**What you are asked to do**
Begin at the line containing "Collapse the left sidebar panel" and give again every line to the end of the records, exactly, without the pictures.

(Saved entries)

□ □ □ □ □ □ □

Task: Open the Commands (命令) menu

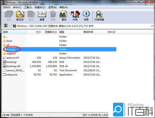Action: pyautogui.click(x=17, y=7)
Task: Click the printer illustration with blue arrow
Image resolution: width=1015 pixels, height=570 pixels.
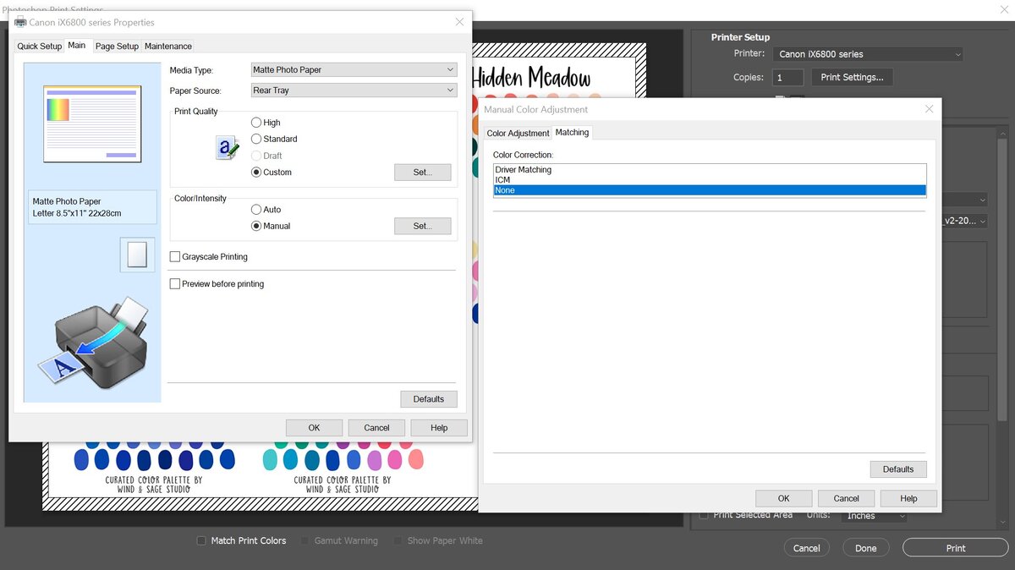Action: (x=93, y=344)
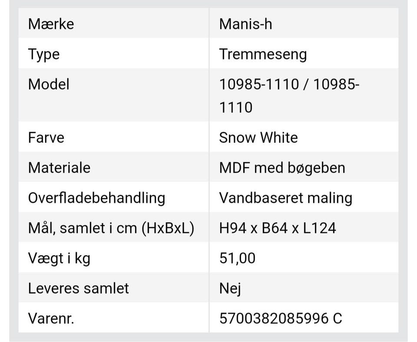
Task: Select the Nej value
Action: click(x=230, y=289)
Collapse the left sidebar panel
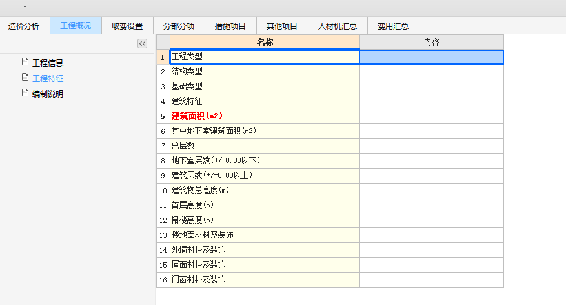 pos(143,43)
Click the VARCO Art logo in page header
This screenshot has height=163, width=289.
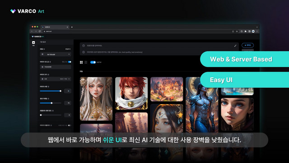click(x=38, y=37)
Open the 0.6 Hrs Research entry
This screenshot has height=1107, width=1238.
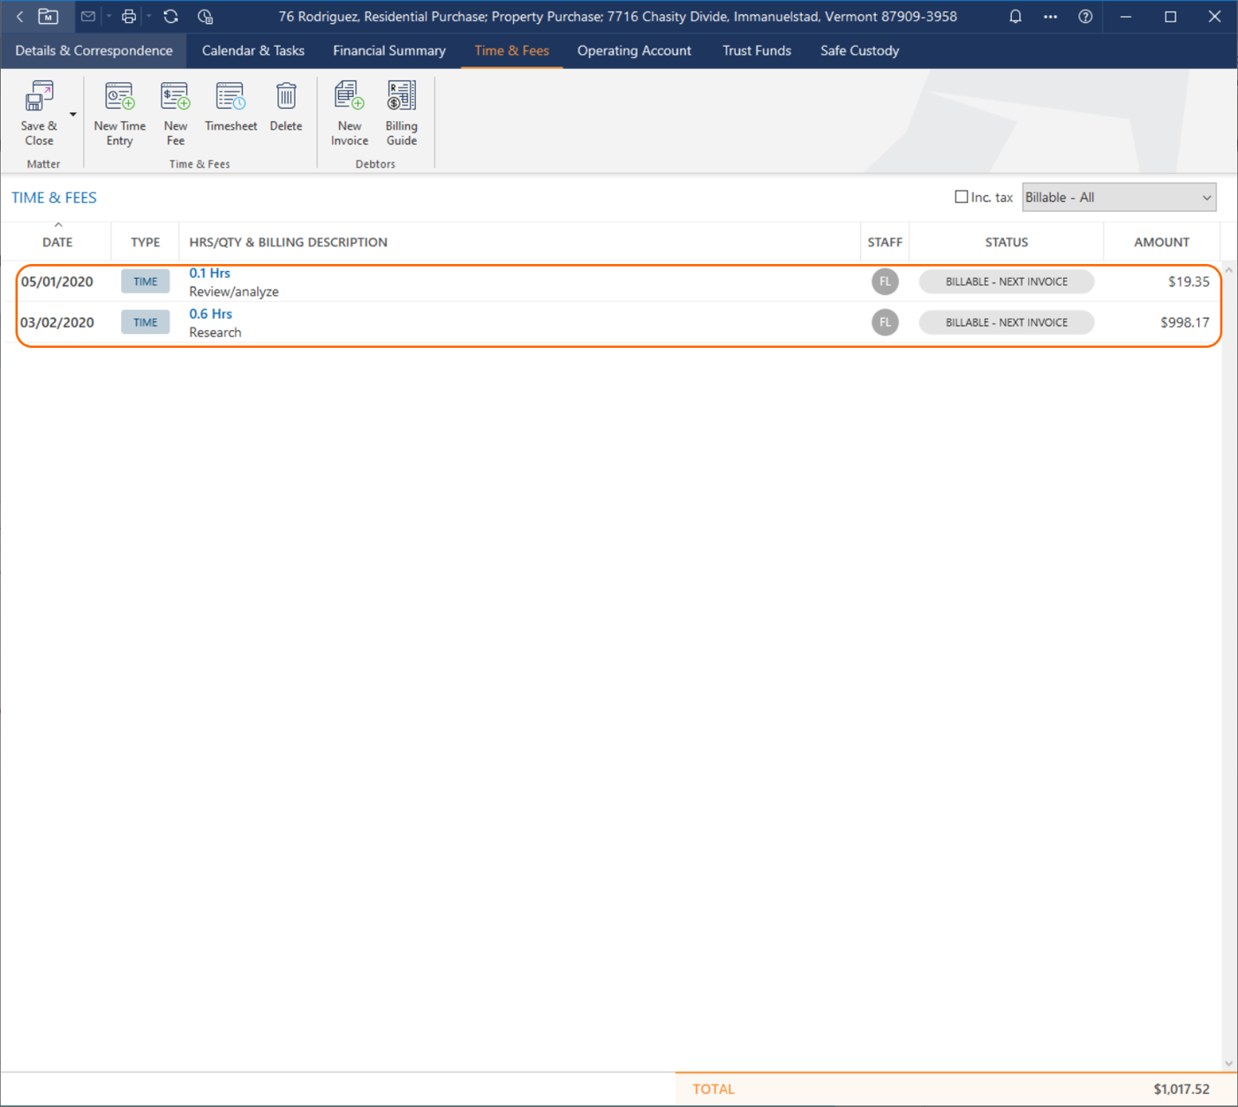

□ □ □ □ □ □ □

**Result of this task**
Collapse the left sidebar panel
 pos(143,43)
Click the VARCO Art logo in page header
This screenshot has height=163, width=289.
click(x=38, y=37)
Open the 0.6 Hrs Research entry
This screenshot has height=1107, width=1238.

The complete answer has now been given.